Amazon isn’t the only firm scrambling to issue job announcements before Trump’s Twitter ire is directed against it, said Nandita Bose in Reuters.com. Trump tweeted thanks this week at both Walmart, which said it would hire 10,000 workers, and General Motors, which pledged a $1 billion investment in the U.S., even though both companies’ plans had been “previously announced.” German drug firm Bayer also reiterated a pledge this week to add 3,000 previously announced jobs. Recycled news appears to be one corporate strategy for staying on Trump’s good side.

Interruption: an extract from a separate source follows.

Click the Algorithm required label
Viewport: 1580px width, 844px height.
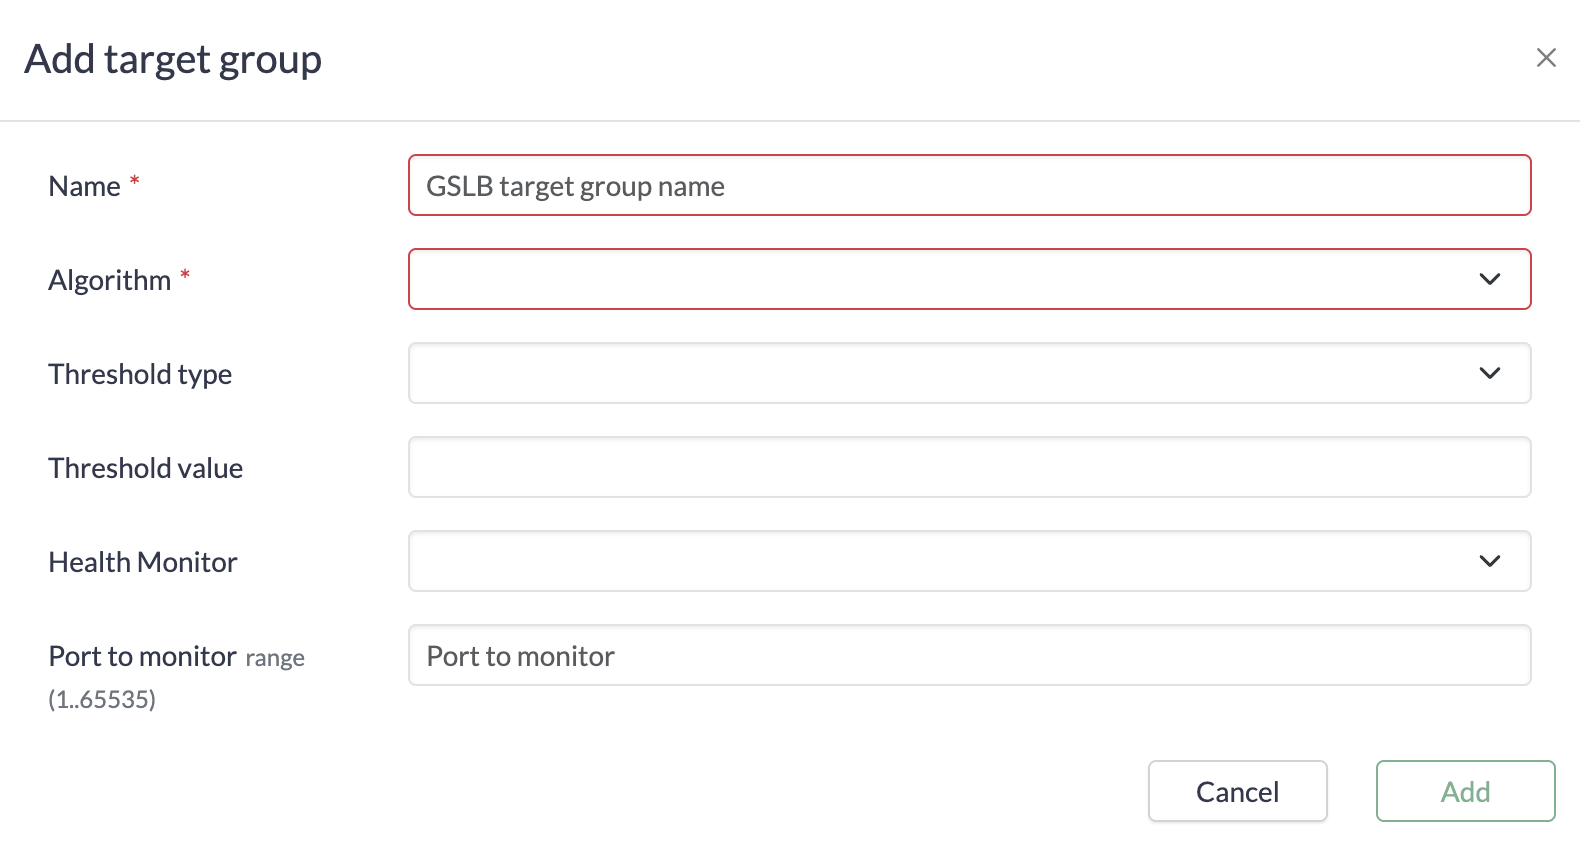[x=110, y=280]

Fashion: Luxottica, Essilor to merge
Italy’s Luxottica Group and French lens manufacturer Essilor are merging to create a global eyewear giant, said Inti Landauro and Manuela Mesco in The Wall Street Journal. The deal, announced this week, will create a $49 billion company controlling about 27 percent of the global eyewear market, putting the firm “far ahead” of rivals such as Johnson & Johnson and Safilo Group. The fact that the companies have different business models—Luxottica predominantly makes frames, including Ray-Ban sunglasses, and Essilor focuses on lenses—suggests the deal is likely to be approved by European regulators.
Currency: Trump wants to stop the rising buck
Donald Trump “threatened to overturn two decades of U.S. economic policy” this week “by questioning the strong value of the dollar,” said Sam Fleming and Shawn Donnan in the Financial Times. The greenback, which is trading near a 14-year high, dipped to its lowest level in a month on Monday after Trump told The Wall Street Journal that the currency is “too strong” and is hurting U.S. firms’ ability to compete with China. It’s a stark departure from previous administrations, which have “ritualistically” refrained from commenting on the dollar’s value.

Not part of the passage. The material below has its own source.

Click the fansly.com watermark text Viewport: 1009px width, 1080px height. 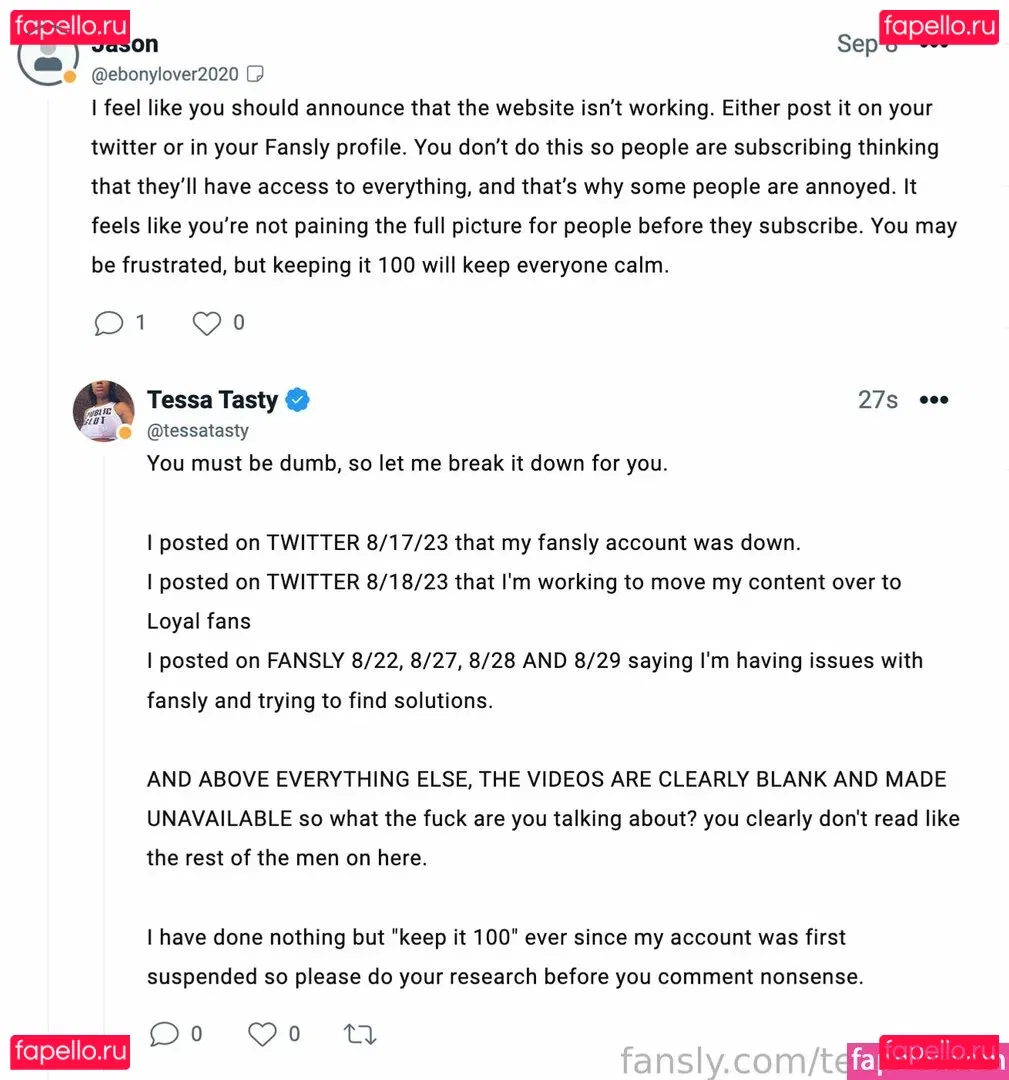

Finance: Moody’s pays up for crisis-era ratings
Moody’s credit ratings agency agreed last week to a nearly $864 million settlement with federal and state authorities for its overly rosy ratings of risky mortgage securities prior to the 2008 financial crisis, said Karen Freifeld in Reuters.com. The world’s second-largest credit-rating agency will pay $437.5 million in fines to the Justice Department, while the remaining $426.3 million will be split among 21 states and Washington, D.C. Standard & Poor’s, the industry leader, struck a similar deal last year, paying $1.38 billion for its role in the financial crisis.

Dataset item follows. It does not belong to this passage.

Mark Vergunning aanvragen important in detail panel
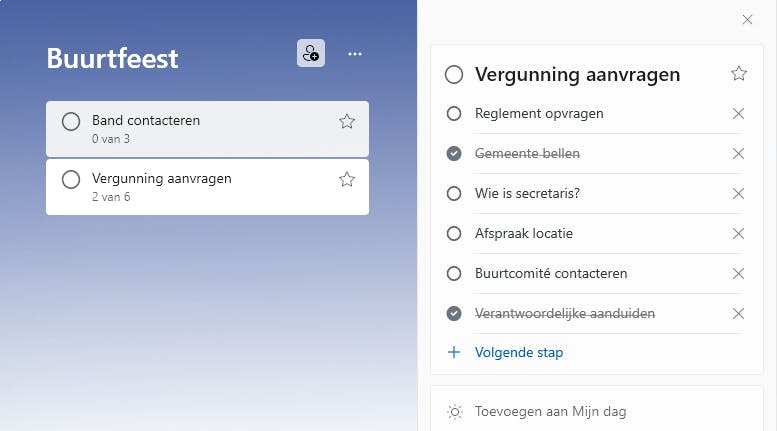777x431 pixels. [739, 73]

Autos: Fiat Chrysler accused of emissions cheating
U.S. regulators have accused Fiat Chrysler of using software to cheat emissions tests, said Nathan Bomey in USA Today. The Environmental Protection Agency and the California Air Resources Board said last week that the automaker installed illegal software on 104,000 dieselpowered cars and trucks, “causing them to spew harmful nitrous oxide emissions.” The vehicles met emissions standards in lab testing, the EPA said, but failed in more extensive on-road tests that were implemented after Volkswagen’s emissions-cheating scandal emerged. Fiat CEO Sergio Marchionne adamantly denied the charges and said the company would fight them.